Let's stop with the "these are my only options." Use your imagination there are a million options out there. Take the time to sit and think about all your options AND their consequences. We always have more than the 2 options we think we do. It's just that we've been conditioned to only think of 2 options. If that's what you think and believe you're only going to find those 2 options. Especially when you think you're in a crunch for time. And this is a big one, people can ask you can you help me movement Sunday (let's say today is Tuesday) the person doesn't need a yes or no answer right than in there. Tell them let me think about it if you really need time to think it over and go over your schedule. A third option is "yea sure I'm available between (insert the time you're available here)." Another answer could be "what stage do you need help in? I'm not available Sunday but I can swing by (enter day you're available here) to help you pack." Or how about "give me the address to your new place I can help unload the truck."
I know you get the point. Think of ALL YOUR OPTIONS!!

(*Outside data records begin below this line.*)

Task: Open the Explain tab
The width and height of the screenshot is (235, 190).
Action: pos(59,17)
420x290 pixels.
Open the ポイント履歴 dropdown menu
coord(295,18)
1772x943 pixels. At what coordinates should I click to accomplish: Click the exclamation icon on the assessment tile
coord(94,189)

Also you need to accept responsibility for your level of discomfort. I'm gonna say it one more time. You ready?
You need to accept responsibility for your level of discomfort.
A lot of people may think I'm not where I want to be but... And that's you're problem. If you're not where you want to be then what are you doing to get there? Why are you stuck on autopilot but not where you want to be? Does that make sense to you guys? Because it doesn't make sense to me. I want to help you guys get out of discomfort. And being uncomfortable is the best thing that can happen to you. Don't think that brig uncomfortable is something that's horrible because it's not. Please understand that there's a blessing in being uncomfortable. If you're uncomfortable figure why and make the change to get out of the discomfort and autopilot. Now you're accepting responsibility for your life now and the direction you would like for it to go. If I stay on this path which you need to accept responsibility for your level of discomfort I'm not happy on I'll go completely left.... I want to go completely right. What changes do I need to make?" You' re noticing You're uncomfortable. Mate your detour. Or go around it.
I want you all to understand life doesn't come with a GPS.
Again life does not come with a GPS.
There's no right or wrong turn but there's a right or wrong turn for you. You can take a wrong turn by listening to what others are telling you to do. And if that is what you decide you won't live a happy or fulfilled life. And you only get one. why would you not want to happy? Why would you not want to be fulfilled? Your discomfort is your biggest blessing.
Take some time and let that marinate because that's all we need.
Being uncomfortable is all you need to make a change. And if you don't make a change it 's because you're comfortable living you're Current life. And again you need to accept responsibility for that because you're the only one that can. You're the only one that can make a change.
If you're not doing anything to change it. You shouldn't be complaining. Life is as beautiful as you make it.